Man walking along street in India
I found it really hard to get from UK work to international work and encountered some obstacles. People said there was no way to do it unless I volunteered with VSO for at least two years. (Yeah right – and who’s gonna pay my mortgage while I do that, then?)

But here I am and the Faculty thought it might help others who might want to do the same if I blog my experiences. I will document my frustrations and confess when I feel lonely or inept. As I narrowly avoid getting run over, lost, or homesick, I will share it online. As I try to do good quality effective public health work, fail miserably, and sob pitifully into the night, you will be able to snigger thoughtlessly. If I share my delight at working here, along with my frustration at having no cause of death data to rely on, and how hard it is to look cool eating yogurt with my fingers, you might be inspired to pack a case and do some communicable disease work in Bangalore. But hopefully you’ll avoid my mistakes.

I’ve already been here a month. There are hassles, but it’s fab.

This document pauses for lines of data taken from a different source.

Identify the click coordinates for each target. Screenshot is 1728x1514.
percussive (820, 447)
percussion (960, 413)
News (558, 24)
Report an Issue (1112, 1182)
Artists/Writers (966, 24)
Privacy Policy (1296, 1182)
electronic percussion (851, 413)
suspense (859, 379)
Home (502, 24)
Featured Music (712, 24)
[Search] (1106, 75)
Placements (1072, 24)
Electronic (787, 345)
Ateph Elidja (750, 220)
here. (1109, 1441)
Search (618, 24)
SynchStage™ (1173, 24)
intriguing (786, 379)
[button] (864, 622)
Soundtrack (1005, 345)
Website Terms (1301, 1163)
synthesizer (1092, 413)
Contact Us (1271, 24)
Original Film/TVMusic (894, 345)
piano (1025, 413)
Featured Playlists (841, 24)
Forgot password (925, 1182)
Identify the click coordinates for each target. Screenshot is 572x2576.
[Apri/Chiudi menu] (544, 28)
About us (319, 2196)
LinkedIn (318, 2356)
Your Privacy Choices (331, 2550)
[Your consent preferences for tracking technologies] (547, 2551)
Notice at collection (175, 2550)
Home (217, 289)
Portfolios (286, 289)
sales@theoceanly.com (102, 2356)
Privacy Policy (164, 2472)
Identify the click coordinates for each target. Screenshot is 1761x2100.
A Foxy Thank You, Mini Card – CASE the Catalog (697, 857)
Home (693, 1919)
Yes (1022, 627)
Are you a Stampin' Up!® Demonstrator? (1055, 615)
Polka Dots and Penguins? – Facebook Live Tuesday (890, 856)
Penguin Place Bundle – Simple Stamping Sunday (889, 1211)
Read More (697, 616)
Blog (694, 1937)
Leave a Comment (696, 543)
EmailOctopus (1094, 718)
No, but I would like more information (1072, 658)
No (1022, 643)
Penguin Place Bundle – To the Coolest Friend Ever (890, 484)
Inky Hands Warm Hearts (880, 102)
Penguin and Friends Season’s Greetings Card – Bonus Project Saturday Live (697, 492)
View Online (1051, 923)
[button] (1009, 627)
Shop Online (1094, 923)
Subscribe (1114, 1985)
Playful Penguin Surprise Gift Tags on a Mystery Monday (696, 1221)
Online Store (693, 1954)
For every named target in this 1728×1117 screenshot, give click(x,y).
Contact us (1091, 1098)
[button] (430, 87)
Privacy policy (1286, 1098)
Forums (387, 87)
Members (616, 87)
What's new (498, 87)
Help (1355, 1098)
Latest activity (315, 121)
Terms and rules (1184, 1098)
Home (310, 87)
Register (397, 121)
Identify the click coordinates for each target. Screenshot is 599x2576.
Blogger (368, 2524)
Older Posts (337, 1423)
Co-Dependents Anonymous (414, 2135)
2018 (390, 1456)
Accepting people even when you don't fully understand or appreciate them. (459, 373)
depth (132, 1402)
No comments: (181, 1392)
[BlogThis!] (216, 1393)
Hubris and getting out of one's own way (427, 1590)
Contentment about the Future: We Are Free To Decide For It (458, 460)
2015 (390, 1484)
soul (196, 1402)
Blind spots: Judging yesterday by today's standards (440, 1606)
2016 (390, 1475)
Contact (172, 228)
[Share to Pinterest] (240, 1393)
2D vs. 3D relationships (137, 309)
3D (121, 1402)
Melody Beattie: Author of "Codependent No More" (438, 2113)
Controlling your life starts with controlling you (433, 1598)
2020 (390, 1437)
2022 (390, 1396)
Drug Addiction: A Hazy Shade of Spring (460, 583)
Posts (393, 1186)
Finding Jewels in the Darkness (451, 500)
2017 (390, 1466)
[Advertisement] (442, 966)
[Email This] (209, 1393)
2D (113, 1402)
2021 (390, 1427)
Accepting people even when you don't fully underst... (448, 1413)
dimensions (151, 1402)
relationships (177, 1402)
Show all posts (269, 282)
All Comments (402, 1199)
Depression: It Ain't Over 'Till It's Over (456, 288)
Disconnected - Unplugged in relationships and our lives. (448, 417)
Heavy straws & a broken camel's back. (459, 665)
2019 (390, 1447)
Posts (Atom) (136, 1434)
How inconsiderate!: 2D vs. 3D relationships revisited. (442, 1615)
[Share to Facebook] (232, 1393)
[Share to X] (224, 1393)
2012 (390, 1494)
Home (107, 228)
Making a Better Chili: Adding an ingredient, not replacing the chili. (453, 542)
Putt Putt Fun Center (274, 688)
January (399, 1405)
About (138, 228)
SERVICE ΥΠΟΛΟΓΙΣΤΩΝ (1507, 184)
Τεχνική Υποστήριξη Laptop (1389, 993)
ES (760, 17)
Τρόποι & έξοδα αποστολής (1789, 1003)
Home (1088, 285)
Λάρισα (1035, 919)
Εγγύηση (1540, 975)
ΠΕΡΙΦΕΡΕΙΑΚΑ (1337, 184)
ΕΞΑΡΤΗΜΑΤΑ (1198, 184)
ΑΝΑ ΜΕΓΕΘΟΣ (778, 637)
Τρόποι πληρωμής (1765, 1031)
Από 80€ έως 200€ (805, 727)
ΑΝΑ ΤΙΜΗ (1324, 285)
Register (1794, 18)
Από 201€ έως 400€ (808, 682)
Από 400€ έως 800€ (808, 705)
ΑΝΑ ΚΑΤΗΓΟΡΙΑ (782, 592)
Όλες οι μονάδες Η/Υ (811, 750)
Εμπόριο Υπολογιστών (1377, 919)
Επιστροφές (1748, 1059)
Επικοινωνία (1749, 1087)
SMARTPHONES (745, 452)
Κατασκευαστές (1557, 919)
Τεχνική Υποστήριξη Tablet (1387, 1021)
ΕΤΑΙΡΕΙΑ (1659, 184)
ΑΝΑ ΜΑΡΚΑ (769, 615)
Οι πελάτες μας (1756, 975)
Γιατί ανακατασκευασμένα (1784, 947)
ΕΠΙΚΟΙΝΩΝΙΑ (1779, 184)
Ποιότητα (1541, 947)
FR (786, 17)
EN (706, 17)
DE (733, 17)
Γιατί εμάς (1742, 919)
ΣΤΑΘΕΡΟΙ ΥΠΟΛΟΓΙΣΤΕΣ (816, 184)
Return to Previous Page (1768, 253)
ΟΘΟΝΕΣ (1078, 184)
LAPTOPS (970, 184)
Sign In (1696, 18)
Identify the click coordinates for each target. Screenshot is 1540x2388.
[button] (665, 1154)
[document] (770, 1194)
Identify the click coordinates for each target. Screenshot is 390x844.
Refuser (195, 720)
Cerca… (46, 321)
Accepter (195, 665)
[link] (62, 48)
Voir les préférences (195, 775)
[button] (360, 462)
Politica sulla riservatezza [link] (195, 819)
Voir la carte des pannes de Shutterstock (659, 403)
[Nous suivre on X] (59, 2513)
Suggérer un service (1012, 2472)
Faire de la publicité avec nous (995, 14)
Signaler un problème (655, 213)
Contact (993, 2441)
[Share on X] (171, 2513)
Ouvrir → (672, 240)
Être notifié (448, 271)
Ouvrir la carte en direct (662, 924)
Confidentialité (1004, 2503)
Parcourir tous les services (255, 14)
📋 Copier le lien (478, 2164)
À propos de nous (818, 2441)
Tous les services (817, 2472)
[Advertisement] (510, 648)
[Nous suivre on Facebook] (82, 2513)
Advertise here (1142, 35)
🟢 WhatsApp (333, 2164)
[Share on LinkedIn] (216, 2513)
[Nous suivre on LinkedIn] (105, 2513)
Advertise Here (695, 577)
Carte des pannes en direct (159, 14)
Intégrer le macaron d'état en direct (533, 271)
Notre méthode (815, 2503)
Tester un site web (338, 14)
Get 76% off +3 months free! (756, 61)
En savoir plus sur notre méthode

I’d worked for years in UK public health, from junior tea boy right up to DPH with my own posh office and a big team. But I wanted to work in PH in a developing country and I found it incredibly hard to find a way. As a DPH you get used to pulling strings. Ah, the power… But I couldn’t find the right ones to pull to be able to use my PH experience abroad. Figuring that if a DPH found it hard to get experience of international PH, so would others, the Faculty agreed I could tell all right here on this blog.

Many of you will have done gap years and volunteered in Rajasthan. Others will have done an obstetrics placement in Delhi or a surgical six months in Chennai. I never did anything like that. My earlier decades were spent changing nappies and trying to combine working in the insane NHS with getting to the playgroup in to pick my son up in time, and being broke. Now my kids have grown up and I am free to fly business class to hot places and fall prey to tropical diseases. So if you are 25 and carefree and well used to volunteering in Venezuela then these blogs won’t be of interest. If, however, you have made a career in public health in the UK, but never lived in a low-income or developing country, and can’t work out if you’d love it or hate it, then keep tuning in and I’ll keep telling it like it is.